Anyone who thinks that anyone can look like a fitspo image needs a real wakeup call.  The women featured in these images are fitness models.  Do you have what it takes to be a fitness model?  A fitness model makes her body her full-time job.  We are talking about extremely disciplined diets which become even more extreme and disciplined right before the photo shoot or figure competition. In fact, I'd say it's the same kind of diet our friend Skinny Gurl*  mentioned above would approve of.   Dehydration is standard practice.  Then of course you have the standard tricks like posing, lighting, tanning, and photo retouching. Many models have resorted to surgery.  This is in addition to working out at least two hours daily.  Again, for a fitness model this is her job.  She is paid to eat and train this way.  If you are not a fitness model and have another full-time job, a partner, kids,  other hobbies, or all of the above, you may have a few problems living the fitness model lifestyle.

So maybe when you consider the extremes, fitspiration is just thinspiration with more muscle.  The images are telling us over and over again that it's more important to be healthy than it is to be skinny, but I question how healthy these women truly are.  Many of us (well, except for Skinny Gurl and her ilk and the pro-ana crowd) look at a super-skinny model, whom we know had to resort to some very extreme eating patterns to be that thin, and think, "That woman looks way too thin to be healthy." Then we will look at a fitness model and assume that just because she has muscles that she must be doing everything right.  Her body came just from the gym.  We deny what really happened behind that image.

The other aspect of fitspo images that no one wants to talk about is that for the  most part, the women featured are quite young.  They are in their teens and twenties.  They haven't had kids.  They still have young metabolisms.  I'm 43.  I think I look pretty good for my age.  I attribute my relative youthfulness to a healthy lifestyle.  I've never smoked.  I don't intentionally tan.  I have been dedicated to exercise for over twenty years.  I eat my vegetables.  I keep caffeine and alcohol to a minimum.  I have never had kids.  Still, Father Time creeps up on us no matter how hard we try to fight him off.  I can reach my ideal weight and body fat percentage and still have saggy bits and wrinkly bits because that's just how 43-year-olds look. 

When I look at a fitspo photo, I see what is possible.  I don't see what is probable.  I am doing a decent job of transforming my body.  I know I can do better.  I also have to accept that age and a lack of willingness to forever shun treats is going to keep me from looking like a fitspo photo.  To eat like a fitness model would suck all of the joy out of life and I'm not going to go that far.  I still know that I can do better than I'm doing.  Seeing fitness models does remind me what the human body is capable of if you're willing to put in the work. 

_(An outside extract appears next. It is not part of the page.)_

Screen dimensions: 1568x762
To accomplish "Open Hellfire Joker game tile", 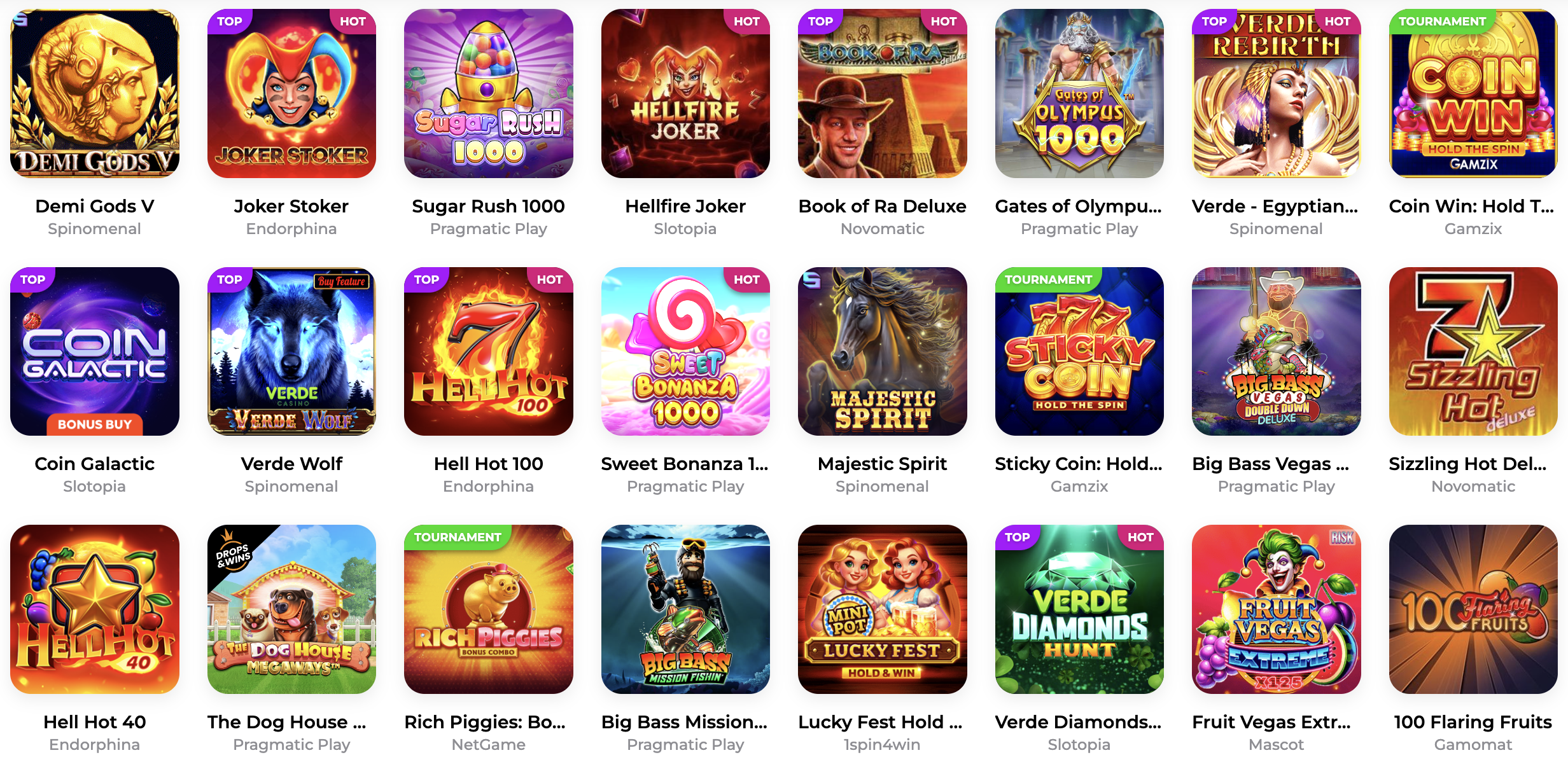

Is fitspo inherently harmful?  Should women always ignore it?  I would say that if it inspires you to do a little better, to be the best you can be, then by all means continue to Pin it and share it on Facebook.  If you set your expectations by it, then perhaps you need to back off and not go down that road. 
 
 *I have to say I hate the spelling of girl as "gurl".  Is that supposed to be some kind of hipster thing?  Maybe she's eaten so little it has affected her brain and she can't spell properly.